Things are looking up in the world's back office. Accenture, the IT and consultancy firm, lifted operating profit by 10 per cent year-on-year in the first quarter; bookings from financial services clients are at record levels. In India, Infosys, the biggest outsourcer by market capitalisation, is giving guidance for top-line growth of about 20 per cent in the year to March. Analysts, undeterred by the outsourcing of their own jobs, are fans: Accenture, Infosys and Tata Consultancy Services, India's industry leader on revenues, each carries a single sell recommendation to 20-40 buys.

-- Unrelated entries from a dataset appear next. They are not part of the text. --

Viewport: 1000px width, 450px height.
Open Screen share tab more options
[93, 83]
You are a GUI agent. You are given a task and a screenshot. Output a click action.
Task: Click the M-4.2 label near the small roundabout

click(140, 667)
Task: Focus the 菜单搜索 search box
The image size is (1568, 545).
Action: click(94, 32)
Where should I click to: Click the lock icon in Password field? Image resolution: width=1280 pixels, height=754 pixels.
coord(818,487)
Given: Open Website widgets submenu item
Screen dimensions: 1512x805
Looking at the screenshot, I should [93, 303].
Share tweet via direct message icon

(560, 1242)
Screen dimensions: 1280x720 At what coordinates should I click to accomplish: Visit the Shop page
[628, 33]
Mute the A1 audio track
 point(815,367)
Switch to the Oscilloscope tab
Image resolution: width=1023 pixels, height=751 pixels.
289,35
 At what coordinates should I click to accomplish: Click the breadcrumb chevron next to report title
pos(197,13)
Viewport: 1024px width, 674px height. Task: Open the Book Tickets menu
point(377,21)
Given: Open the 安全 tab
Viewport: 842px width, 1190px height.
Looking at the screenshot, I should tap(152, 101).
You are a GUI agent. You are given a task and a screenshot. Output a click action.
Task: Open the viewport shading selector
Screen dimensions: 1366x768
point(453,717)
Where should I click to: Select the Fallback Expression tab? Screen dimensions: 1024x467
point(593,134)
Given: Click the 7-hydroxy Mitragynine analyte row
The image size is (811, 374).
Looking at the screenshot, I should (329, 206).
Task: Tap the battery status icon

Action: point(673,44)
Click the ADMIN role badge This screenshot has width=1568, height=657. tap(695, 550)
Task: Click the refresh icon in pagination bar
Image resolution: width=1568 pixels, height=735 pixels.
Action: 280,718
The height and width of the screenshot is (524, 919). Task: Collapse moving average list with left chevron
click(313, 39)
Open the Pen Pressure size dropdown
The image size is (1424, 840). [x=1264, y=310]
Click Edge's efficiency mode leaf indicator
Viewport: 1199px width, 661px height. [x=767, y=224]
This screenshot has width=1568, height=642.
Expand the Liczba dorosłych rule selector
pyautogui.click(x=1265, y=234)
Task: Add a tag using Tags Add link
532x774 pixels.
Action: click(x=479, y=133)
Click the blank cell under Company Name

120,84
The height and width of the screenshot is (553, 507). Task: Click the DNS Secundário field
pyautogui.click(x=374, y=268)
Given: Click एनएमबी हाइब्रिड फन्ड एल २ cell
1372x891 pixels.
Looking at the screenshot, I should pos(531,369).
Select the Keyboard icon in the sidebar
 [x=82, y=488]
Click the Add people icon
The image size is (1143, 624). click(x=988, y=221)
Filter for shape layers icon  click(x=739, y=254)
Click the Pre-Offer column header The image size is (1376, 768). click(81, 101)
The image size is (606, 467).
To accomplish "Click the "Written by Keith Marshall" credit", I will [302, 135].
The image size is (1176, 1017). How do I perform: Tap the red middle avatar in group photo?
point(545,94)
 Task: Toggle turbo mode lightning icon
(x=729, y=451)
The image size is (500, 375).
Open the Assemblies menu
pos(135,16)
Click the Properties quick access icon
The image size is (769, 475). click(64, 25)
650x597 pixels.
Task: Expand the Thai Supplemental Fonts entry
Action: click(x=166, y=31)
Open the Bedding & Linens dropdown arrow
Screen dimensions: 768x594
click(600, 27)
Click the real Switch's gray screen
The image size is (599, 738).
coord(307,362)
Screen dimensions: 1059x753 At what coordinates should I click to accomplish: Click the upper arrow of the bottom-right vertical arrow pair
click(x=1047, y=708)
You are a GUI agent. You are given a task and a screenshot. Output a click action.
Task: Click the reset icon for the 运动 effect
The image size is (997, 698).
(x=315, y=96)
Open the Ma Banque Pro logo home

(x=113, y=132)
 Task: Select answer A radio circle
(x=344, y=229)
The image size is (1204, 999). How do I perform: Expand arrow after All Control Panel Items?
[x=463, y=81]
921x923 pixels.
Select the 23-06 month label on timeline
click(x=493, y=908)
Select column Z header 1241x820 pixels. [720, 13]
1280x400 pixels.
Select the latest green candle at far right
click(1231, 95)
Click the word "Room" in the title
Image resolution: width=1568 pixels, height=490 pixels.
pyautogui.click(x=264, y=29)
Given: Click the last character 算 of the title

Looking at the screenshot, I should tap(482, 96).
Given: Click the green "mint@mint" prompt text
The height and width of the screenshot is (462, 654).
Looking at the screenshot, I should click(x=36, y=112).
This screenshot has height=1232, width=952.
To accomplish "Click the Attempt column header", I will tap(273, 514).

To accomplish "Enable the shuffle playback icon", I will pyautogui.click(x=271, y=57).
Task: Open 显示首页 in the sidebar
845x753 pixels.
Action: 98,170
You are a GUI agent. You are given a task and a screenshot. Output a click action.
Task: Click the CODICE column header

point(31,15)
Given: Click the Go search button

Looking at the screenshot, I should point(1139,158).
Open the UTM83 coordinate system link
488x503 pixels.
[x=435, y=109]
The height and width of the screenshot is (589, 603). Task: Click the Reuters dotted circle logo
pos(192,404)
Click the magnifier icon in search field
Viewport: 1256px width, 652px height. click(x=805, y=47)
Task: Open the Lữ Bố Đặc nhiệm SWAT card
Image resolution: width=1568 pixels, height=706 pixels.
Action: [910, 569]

Outsourcing is an easy industry to like. Theoretically, it rides the economic downturns when banks, governments and other clients may find it cheaper to outsource than maintain their own bloated back offices. The cost base, being mainly people, is flexible. The marketplace, while heavily tilted towards the US, is global. And the formula works. From 1996 to 2004, Infosys was increasing earnings at an average clip of 60 per cent a year; in the subsequent five years, growth was still running at 36 per cent. The Indian trio, including Wipro, have generated total returns of 60-100 per cent in the past year.
But, as Infosys's disappointing numbers demonstrated yesterday, even the gilded can stumble. First-quarter operating profit dropped on a sequential basis; this follows a year where income growth decelerated to a mere 4 per cent. Increasing tentacles into budget-slashing nations such as the US and UK suggest slimmer margins. Tata Consultancy, for example, won the contract to administer the UK's new personal pension accounts, worth maybe £600m, when other bidders could not make the numbers stack up.